__GESELECTEERD FRAGMENT__.
══════════
9 veelgemaakte fouten bij het drogen van je was
In ons regenachtige landje zijn we gelukkig niet afhankelijk van de weergoden als het om het drogen van ons wasgoed gaat. Want daar hebben we de wasdroger voor! Haal jij eigenlijk wel het maximale uit de droger? Dit zijn de negen meest gemaakte fouten bij het drogen van de was.
Veelgemaakte fouten bij het gebruik van wasdrogers zorgen voor extra kosten. De machine gaat namelijk eerder stuk én je verbruikt misschien meer energie dan nodig is. Dat energieverbruik is makkelijk terug te brengen, bijvoorbeeld door de droger regelmatig goed schoon te maken en niet te vol te stoppen. Het kiezen van het juiste programma helpt ook. En wist je dat je beter kunt centrifugeren in de wasmachine voordat je was de droger in gaat? In dit artikel lees je welke fouten er veel gemaakt worden bij het drogen van de was, met tips om te voorkomen dat je deze fouten ook maakt.
1: Wasdroger te vol
Als je te veel was in de trommel doet, kan dit de luchtstroom in de weg zitten, terwijl die juist nodig is om kleding goed te drogen. De droger kan dan zelfs oververhitten. Bovendien kan overbelading de droogtrommel uit balans brengen, waardoor de kleding niet gelijkmatig droogt en soms zelfs beschadigd wordt. Het is daarom belangrijk om een goede mix van grotere en kleinere kledingstukken in de trommel te doen en ervoor te zorgen dat je deze gelijkmatig verdeelt.
©Viktoria
Stop de droger niet te vol.
2: Droger juist te leeg
Als je te weinig was in de trommel stopt, kan wasgoed gaan klonteren en blijft het langer nat. Dit kost extra energie en tijd. Om dat te voorkomen, kun je grote ladingen verdelen in twee kleinere ladingen en bijvoorbeeld een paar pluisvrije handdoeken toevoegen aan kleinere ladingen. Hiermee voorkom je dat je wasgoed een grote bal vormt in de droogtrommel. Veel fabrikanten raden aan om de trommel tot net iets over de helft te vullen.
══════════
Datasetitems:

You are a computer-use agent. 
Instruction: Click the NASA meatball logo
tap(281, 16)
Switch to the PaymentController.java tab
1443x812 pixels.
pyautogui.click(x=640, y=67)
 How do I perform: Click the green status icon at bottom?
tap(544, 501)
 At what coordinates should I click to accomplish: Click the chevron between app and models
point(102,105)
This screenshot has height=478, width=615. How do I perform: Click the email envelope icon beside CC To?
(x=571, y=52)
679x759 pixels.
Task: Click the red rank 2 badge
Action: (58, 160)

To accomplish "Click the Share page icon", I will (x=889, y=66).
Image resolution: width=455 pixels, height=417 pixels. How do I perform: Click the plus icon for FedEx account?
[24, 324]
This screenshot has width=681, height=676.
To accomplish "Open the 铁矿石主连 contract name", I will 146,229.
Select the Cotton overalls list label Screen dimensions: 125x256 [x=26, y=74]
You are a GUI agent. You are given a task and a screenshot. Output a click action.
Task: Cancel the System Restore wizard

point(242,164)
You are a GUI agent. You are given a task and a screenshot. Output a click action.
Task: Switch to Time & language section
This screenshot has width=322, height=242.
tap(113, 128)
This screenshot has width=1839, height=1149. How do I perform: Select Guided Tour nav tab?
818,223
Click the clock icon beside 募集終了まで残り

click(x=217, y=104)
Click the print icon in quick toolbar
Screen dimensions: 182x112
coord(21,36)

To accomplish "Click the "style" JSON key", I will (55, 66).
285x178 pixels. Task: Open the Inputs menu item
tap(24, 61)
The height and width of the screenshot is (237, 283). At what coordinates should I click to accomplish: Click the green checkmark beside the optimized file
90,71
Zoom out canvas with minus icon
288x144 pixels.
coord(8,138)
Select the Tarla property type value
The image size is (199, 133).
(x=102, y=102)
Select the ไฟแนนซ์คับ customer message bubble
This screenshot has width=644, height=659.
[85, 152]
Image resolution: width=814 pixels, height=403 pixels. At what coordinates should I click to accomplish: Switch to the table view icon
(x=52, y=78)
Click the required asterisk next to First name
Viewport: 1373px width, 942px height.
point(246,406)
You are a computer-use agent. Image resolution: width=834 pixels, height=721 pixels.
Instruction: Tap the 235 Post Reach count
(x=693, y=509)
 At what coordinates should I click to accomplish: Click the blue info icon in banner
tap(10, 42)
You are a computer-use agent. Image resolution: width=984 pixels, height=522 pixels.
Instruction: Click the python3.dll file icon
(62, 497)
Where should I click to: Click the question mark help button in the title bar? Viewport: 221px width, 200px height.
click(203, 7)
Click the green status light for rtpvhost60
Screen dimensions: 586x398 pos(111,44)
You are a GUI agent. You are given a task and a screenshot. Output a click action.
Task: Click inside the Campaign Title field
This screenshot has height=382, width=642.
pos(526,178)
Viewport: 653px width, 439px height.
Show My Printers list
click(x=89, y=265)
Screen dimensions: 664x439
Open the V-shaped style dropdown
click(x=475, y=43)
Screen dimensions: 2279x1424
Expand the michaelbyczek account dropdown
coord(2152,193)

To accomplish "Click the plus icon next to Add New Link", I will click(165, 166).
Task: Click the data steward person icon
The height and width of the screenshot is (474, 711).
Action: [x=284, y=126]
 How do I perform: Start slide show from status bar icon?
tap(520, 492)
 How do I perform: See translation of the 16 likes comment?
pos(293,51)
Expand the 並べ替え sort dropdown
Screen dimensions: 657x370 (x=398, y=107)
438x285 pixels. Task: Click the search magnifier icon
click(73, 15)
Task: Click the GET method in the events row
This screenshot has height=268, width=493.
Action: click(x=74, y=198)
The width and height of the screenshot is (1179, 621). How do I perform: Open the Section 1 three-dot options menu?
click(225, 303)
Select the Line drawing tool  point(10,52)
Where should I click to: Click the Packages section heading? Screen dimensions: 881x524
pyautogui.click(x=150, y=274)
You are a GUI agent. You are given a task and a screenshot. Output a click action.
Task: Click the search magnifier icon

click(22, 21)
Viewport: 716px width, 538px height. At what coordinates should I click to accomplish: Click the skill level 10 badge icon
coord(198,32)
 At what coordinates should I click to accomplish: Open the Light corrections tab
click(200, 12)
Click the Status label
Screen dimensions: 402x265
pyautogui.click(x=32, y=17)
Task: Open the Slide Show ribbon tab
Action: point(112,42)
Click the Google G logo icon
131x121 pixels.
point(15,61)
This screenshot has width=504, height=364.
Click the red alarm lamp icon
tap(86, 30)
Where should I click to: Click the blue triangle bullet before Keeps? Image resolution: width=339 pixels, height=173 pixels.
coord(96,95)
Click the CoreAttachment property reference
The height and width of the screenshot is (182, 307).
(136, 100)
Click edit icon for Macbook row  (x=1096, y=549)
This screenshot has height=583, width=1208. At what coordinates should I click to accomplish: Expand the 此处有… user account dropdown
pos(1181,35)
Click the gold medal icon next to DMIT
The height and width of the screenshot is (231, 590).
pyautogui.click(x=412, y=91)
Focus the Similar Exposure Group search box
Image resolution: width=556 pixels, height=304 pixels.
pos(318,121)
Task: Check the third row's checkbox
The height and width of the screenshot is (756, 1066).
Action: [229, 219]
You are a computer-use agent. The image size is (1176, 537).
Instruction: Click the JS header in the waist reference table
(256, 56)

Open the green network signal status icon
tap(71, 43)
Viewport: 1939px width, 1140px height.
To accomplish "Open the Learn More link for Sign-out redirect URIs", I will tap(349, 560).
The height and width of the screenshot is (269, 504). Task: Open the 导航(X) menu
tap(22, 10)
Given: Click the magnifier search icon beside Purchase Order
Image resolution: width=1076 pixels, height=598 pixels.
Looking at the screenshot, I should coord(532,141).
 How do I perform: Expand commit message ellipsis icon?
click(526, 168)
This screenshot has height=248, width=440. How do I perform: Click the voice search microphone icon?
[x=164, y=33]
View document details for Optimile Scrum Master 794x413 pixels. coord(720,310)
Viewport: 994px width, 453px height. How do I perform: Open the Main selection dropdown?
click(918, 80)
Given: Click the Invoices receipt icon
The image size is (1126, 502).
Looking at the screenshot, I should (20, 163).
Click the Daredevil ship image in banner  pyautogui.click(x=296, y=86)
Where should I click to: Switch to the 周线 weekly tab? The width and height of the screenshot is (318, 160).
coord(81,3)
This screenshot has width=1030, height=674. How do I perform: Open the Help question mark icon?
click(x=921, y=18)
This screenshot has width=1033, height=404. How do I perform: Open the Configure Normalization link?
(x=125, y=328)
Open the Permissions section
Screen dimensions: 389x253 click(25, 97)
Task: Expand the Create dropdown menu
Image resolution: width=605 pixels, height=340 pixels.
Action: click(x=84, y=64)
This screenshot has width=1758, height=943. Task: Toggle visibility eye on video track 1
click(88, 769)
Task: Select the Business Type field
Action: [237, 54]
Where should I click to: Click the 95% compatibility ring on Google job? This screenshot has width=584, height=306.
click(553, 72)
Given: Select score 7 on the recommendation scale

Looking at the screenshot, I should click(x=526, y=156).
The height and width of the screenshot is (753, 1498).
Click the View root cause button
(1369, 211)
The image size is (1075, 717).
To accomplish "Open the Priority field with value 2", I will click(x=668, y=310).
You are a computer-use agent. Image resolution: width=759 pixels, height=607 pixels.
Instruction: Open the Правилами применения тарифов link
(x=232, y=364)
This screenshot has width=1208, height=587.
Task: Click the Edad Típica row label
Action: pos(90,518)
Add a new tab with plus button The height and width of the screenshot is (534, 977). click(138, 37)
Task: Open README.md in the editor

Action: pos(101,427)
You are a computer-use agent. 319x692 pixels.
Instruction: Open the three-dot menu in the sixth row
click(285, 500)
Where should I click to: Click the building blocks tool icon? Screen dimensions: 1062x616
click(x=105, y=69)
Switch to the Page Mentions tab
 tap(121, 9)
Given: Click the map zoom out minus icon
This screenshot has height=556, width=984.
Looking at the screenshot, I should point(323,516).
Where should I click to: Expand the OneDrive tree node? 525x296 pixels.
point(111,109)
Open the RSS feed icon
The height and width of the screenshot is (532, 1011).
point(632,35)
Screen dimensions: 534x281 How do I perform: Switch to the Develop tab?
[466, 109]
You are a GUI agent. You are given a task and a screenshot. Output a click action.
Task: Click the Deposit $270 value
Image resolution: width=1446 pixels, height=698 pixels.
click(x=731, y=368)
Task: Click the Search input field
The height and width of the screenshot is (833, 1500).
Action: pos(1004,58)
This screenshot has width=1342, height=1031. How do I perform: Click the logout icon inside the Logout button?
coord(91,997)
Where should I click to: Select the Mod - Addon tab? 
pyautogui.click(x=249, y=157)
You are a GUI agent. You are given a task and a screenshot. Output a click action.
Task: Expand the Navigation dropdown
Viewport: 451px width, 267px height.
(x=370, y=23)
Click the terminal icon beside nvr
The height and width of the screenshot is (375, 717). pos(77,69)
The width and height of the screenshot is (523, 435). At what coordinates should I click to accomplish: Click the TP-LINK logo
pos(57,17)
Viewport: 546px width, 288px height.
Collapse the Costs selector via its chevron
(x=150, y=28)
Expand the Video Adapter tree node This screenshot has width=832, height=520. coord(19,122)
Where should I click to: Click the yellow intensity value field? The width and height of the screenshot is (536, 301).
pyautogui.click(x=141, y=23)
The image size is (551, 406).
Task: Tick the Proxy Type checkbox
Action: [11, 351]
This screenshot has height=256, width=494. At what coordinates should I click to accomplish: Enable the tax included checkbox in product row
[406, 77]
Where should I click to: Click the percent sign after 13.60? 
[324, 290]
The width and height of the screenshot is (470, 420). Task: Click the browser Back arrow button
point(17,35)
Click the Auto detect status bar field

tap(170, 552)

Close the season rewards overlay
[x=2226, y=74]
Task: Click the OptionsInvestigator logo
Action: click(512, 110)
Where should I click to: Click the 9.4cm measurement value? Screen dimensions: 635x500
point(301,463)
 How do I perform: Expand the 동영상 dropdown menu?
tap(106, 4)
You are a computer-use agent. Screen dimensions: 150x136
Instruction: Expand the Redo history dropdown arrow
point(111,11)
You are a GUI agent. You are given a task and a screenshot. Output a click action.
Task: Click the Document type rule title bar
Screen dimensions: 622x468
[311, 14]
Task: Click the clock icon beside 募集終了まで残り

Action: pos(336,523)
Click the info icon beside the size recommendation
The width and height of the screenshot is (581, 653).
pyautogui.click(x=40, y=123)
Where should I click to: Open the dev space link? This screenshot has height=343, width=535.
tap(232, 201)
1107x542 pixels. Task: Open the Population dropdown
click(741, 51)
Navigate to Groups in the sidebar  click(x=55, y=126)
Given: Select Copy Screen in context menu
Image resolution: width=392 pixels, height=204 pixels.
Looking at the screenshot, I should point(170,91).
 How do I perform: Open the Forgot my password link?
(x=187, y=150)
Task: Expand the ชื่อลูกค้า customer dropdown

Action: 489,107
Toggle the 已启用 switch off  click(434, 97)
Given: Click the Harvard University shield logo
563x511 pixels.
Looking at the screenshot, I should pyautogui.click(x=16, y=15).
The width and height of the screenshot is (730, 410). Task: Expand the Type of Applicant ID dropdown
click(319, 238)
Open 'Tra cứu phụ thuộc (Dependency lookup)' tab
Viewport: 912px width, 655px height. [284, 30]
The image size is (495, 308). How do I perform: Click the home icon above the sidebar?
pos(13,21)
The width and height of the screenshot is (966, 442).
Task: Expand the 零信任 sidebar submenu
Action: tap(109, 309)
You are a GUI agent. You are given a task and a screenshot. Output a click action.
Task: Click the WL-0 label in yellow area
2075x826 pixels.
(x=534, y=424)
══════════
__REEKS OPDRACHTEN__.
A - Geef de alinea die begint met „Als je te veel was in de trommel doet” uit het artikel over het drogen van de was weer als beknopte opsomming, met behoud van de belangrijkste feiten.
B - Zet het artikel over het drogen van de was voort vanaf het punt waar het ophoudt.
De items zijn voor het uitvoeren van de opdrachten niet nodig.

__UITGEWERKTE OPDRACHTEN__.
A -
- Te veel was in de trommel belemmert de luchtstroom die nodig is om kleding goed te drogen.
- De droger kan daardoor zelfs oververhitten.
- Overbelading kan de trommel uit balans brengen, waardoor kleding ongelijkmatig droogt en soms beschadigd raakt.
- Doe daarom een goede mix van grotere en kleinere kledingstukken in de trommel en verdeel deze gelijkmatig.

B -
Capaciteit droger De meest voorkomende wasdrogers zijn die met een capaciteit van 7 kg, 8 kg, of 9 kg. Eén of twee volwassenen in een huishouden hebben meestal genoeg aan een droger voor 7 kg wasgoed,een gezin met één of twee kinderen kan met een capaciteit van 8 kg uit de voeten en grotere gezinnen kunnen beter een droger waar 9 kg wasgoed in kan kopen.
3: Verschillende soorten wasgoed bij elkaar
Bij het drogen in de wasdroger verplaatsen zwaardere kledingstukken zich verder naar achteren in de trommel, terwijl lichtere items naar voren worden geduwd. Dit zorgt voor ongelijkmatige droging van het wasgoed, waarbij sommige kledingstukken nog vochtig zijn terwijl andere al droog zijn. Daarom is het beter om vergelijkbare kledingstukken bij elkaar te drogen. Handdoeken hebben bijvoorbeeld meer tijd nodig om te drogen dan beddengoed, dus het is aan te bevelen om deze apart van elkaar te drogen. Zo zorg je dat de droger niet onnodig lang hoeft te draaien.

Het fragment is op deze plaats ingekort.